If a bracket does fail, it will have to be reattached or replaced. This simply adds inconvenience and aggravation for all of the parties involved. We will say, however, that with each new generation of ceramic bracket, the difficulties associated with bracket strength become less and less of an issue.

B) Ceramic brackets are more irritating to soft tissues.

Ceramic brackets can wear opposing teeth.

Ceramic orthodontic brackets tend to feel rougher and sharper than metal ones. And while this is something that you should gradually get used to, or at least tolerate better, especially at first your new braces are likely to irritate any soft tissues (lips, cheeks) that rub against them.

C) Ceramic braces can't always be placed on bottom teeth.

The ceramic that is used to make clear and tooth-colored orthodontic brackets is harder than tooth enamel. And because of this, they have the potential to wear, even severely wear, those teeth that touch against them.

For this reason, after examining a patient's bite and evaluating the way their teeth overlap when they close, an orthodontist may decide that they should not offer to place ceramic braces on the patient's lower teeth for fear of creating a situation where excessive wear will take place.

D) Due to their expense, ceramic braces aren't always placed on all of a patient's teeth.

We now discuss this topic here.

E) Ceramic brackets tend to be larger than metal ones.

Orthodontic brackets have to withstand a fair amount of stress over the course of a patient's treatment.
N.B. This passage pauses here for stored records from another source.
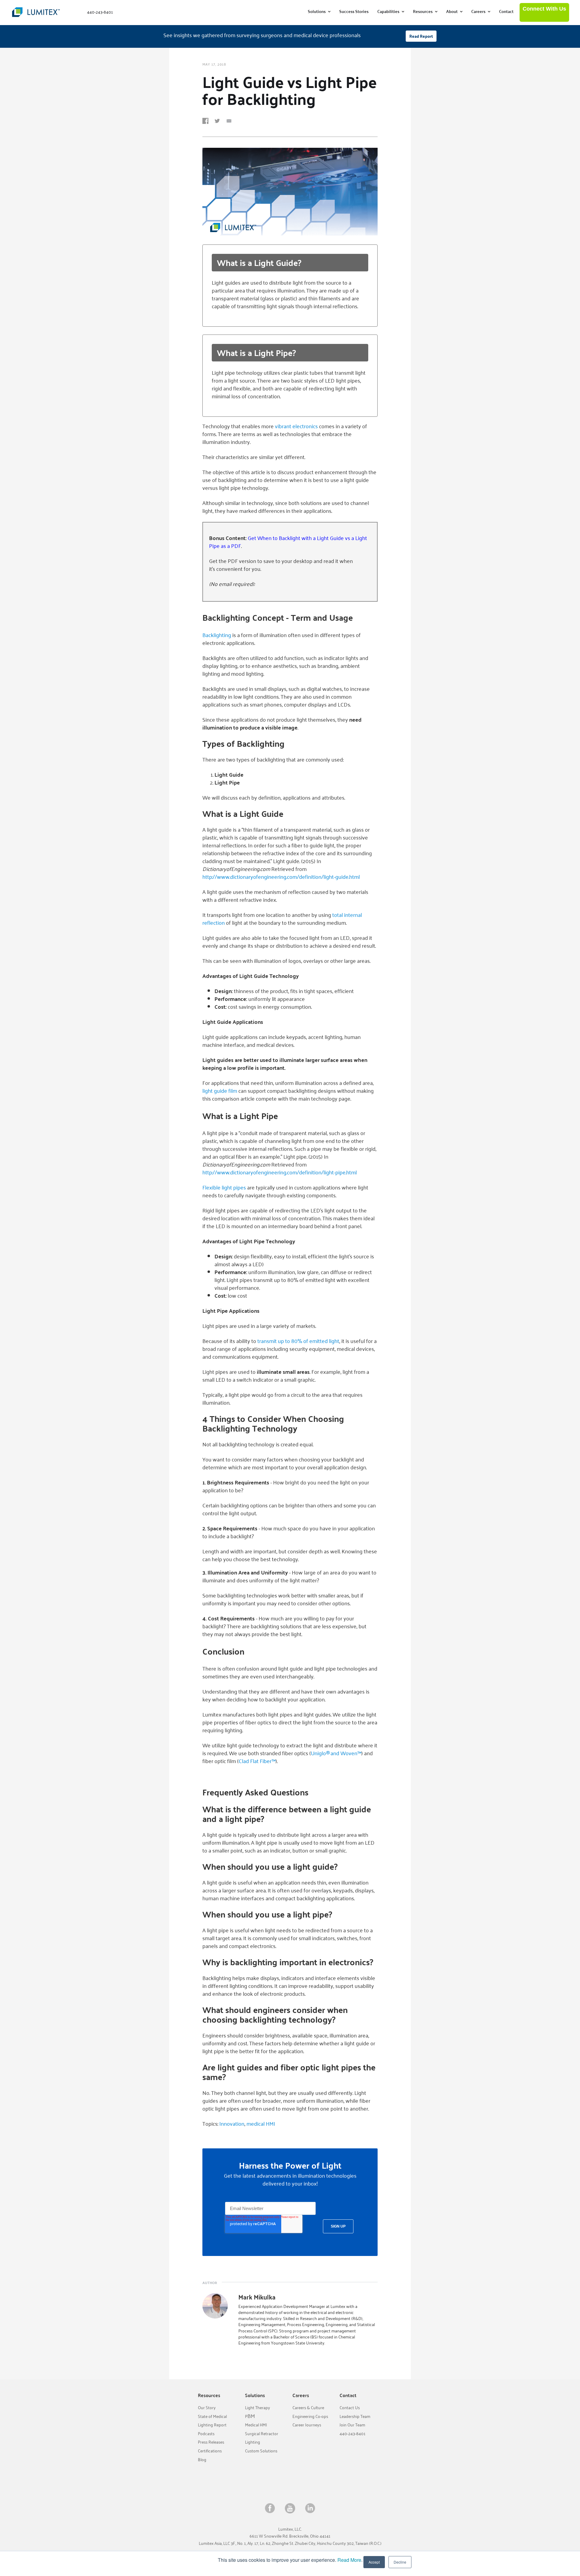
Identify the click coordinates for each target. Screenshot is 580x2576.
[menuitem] (319, 11)
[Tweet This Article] (219, 122)
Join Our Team (352, 2425)
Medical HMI (256, 2425)
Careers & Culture (308, 2407)
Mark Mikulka (257, 2297)
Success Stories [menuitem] (354, 11)
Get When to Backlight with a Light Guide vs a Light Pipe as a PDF (288, 542)
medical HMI (260, 2123)
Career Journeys (306, 2425)
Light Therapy (257, 2407)
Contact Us (350, 2407)
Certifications (210, 2451)
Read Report (421, 36)
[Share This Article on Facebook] (207, 122)
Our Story (207, 2407)
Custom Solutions (261, 2451)
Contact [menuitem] (506, 11)
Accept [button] (374, 2562)
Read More (349, 2559)
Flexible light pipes (224, 1187)
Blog (202, 2459)
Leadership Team (355, 2416)
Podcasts (206, 2433)
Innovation (231, 2123)
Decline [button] (400, 2562)
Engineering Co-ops (310, 2416)
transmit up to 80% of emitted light (298, 1341)
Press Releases (211, 2442)
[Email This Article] (231, 122)
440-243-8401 (353, 2433)
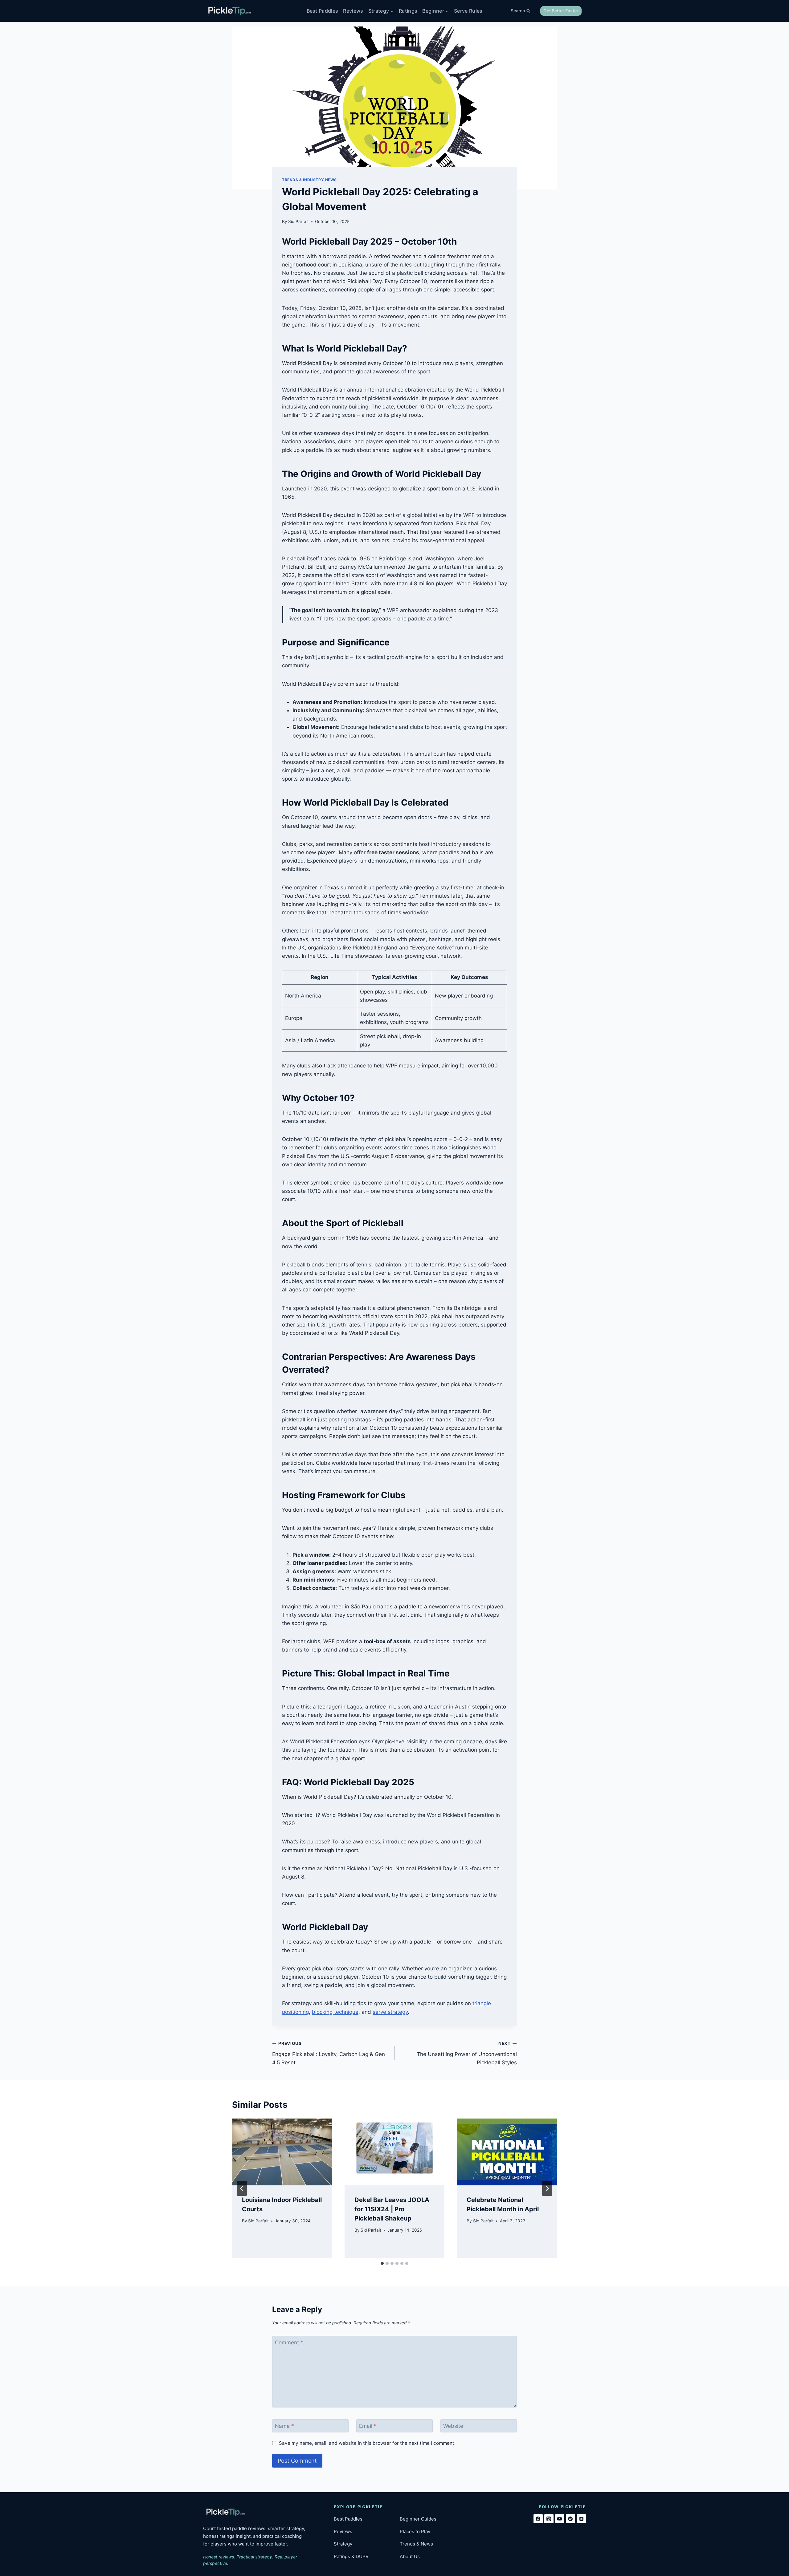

And since ceramic brackets tend to be weaker and more brittle than their metal counterparts, they usually have a slightly larger and bulkier design so they can withstand these forces better.

F) Remember, ceramic dental braces still require the use of an archwire.

A metal archwire.

Ceramic braces still require the use of a metal archwire (the wire that wraps around and runs across the patient's teeth). And this wire will be visible to others.

Frosted arch wires.

As a way of minimizing the shiny appearance of the archwire, your orthodontist may offer to place a "frosted" or "coated" one. (This graphic shows an example.)

There are, however, limitations and difficulties associated with the use of these types of wires and they may not be products that your orthodontist is interested in working with.

G) You'll still wear elastic bands with your ceramic dental braces.

The archwire running across your teeth will be bound to each bracket with an elastic band. Most orthodontists have quite a variety of colors to choose from when these bands are placed (and then removed and replaced again, every month or so).

You'll probably choose matching bands.

Most patients with ceramic braces choose tooth-colored or clear elastic bands, so the overall appearance of their braces blends in with their teeth as much as possible.

Stained orthodontic bands.

Light-colored bands tend to stain.

Light elastic bands (especially clear or white) often look great at first but then, due to exposure to foods and beverages, become stained and visually detracting. Pretty much any consumable that has a strong color has the potential to stain a patient's orthodontic bands. This includes: coffee, tea, cola, mustard, ketchup, curry, blueberries, and tobacco products.

There's no real solution for this problem other than to minimize your consumption of whatever foods you find cause this problem. Of course, when your elastic bands are changed (usually every month or so) you'll get a fresh, clean start.